**Task details:**
Show each line from the records below in which the word "This" occurs.

**Data extract:**
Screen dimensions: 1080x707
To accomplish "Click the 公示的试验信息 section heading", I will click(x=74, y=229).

==

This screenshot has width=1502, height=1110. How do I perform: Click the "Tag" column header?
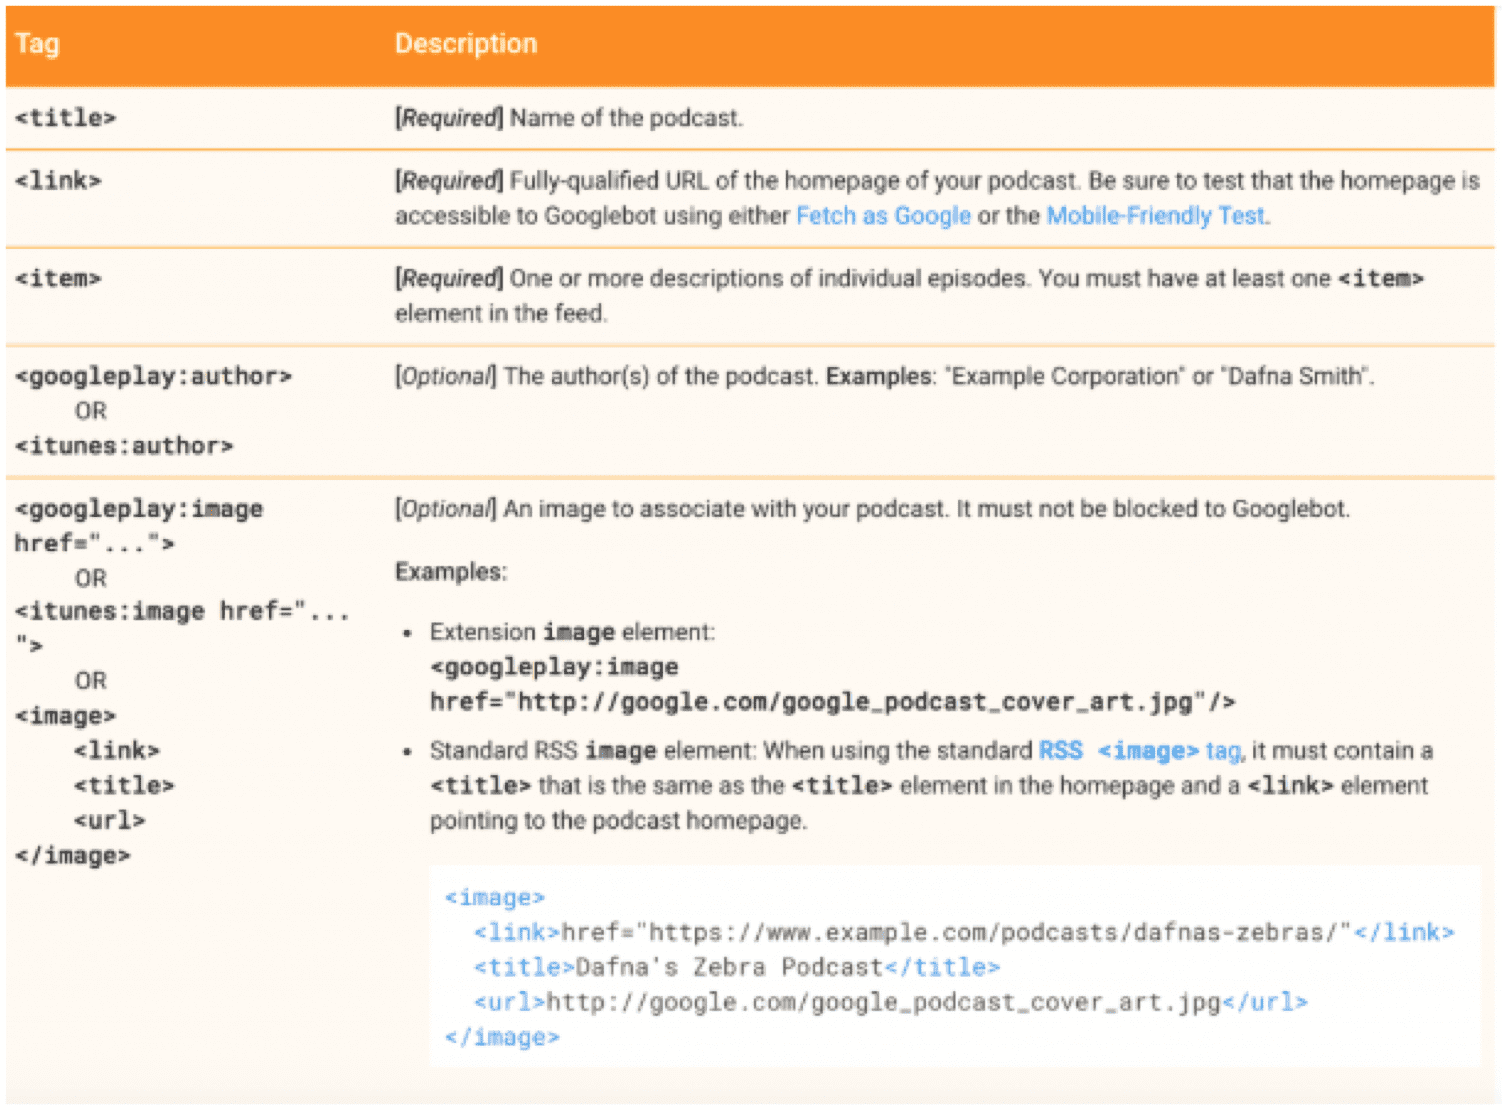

...

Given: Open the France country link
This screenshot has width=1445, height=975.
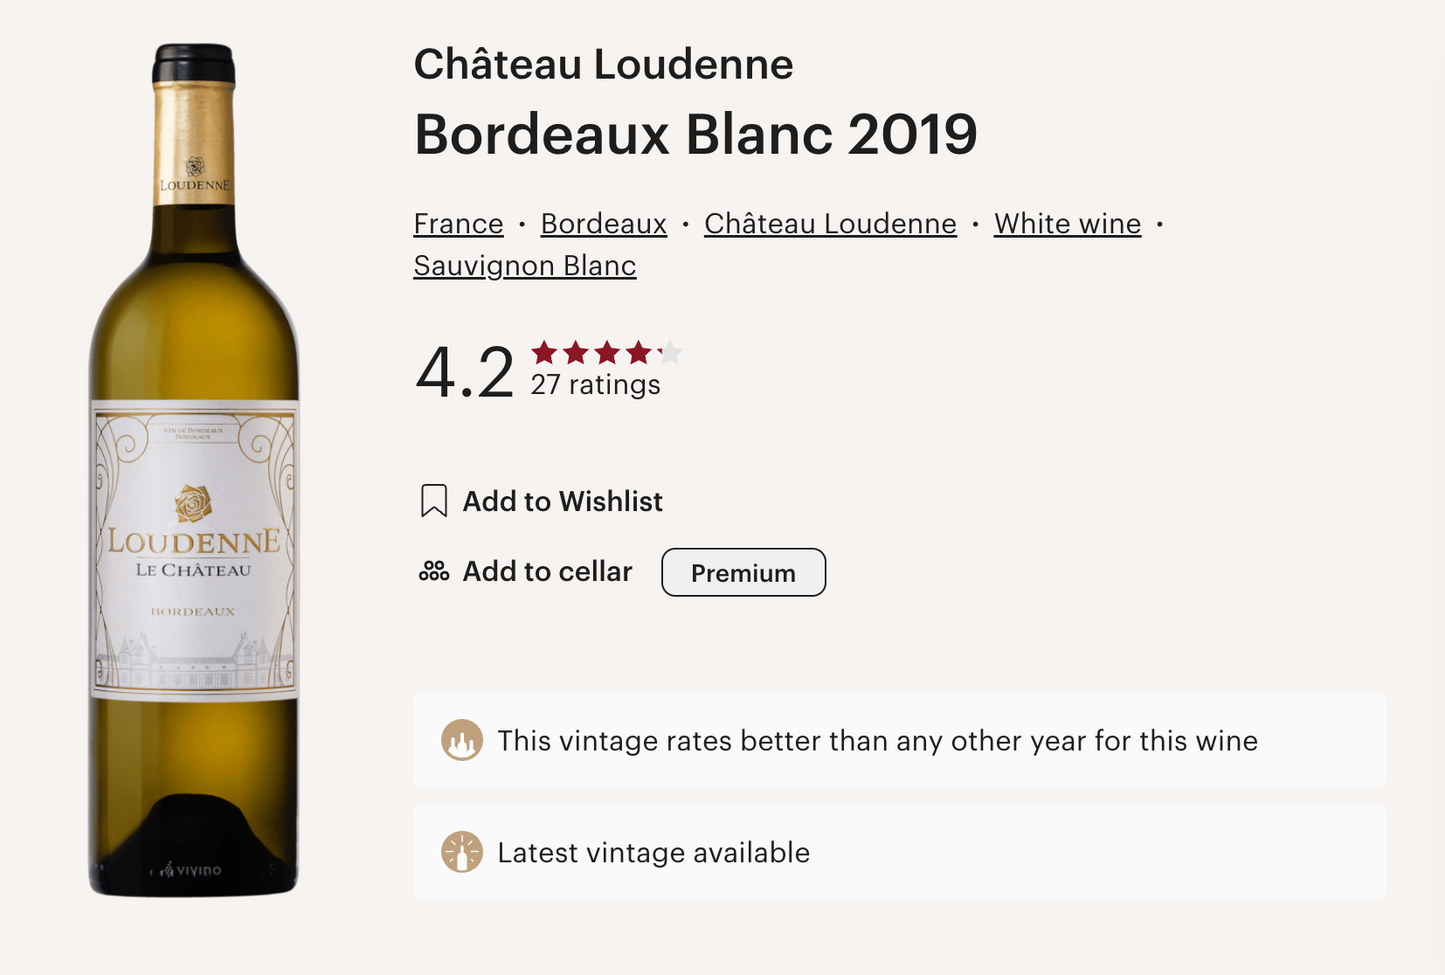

**Output of the task:**
This screenshot has width=1502, height=1110. How do I perform: Click the "Tag" column header?
This screenshot has width=1445, height=975.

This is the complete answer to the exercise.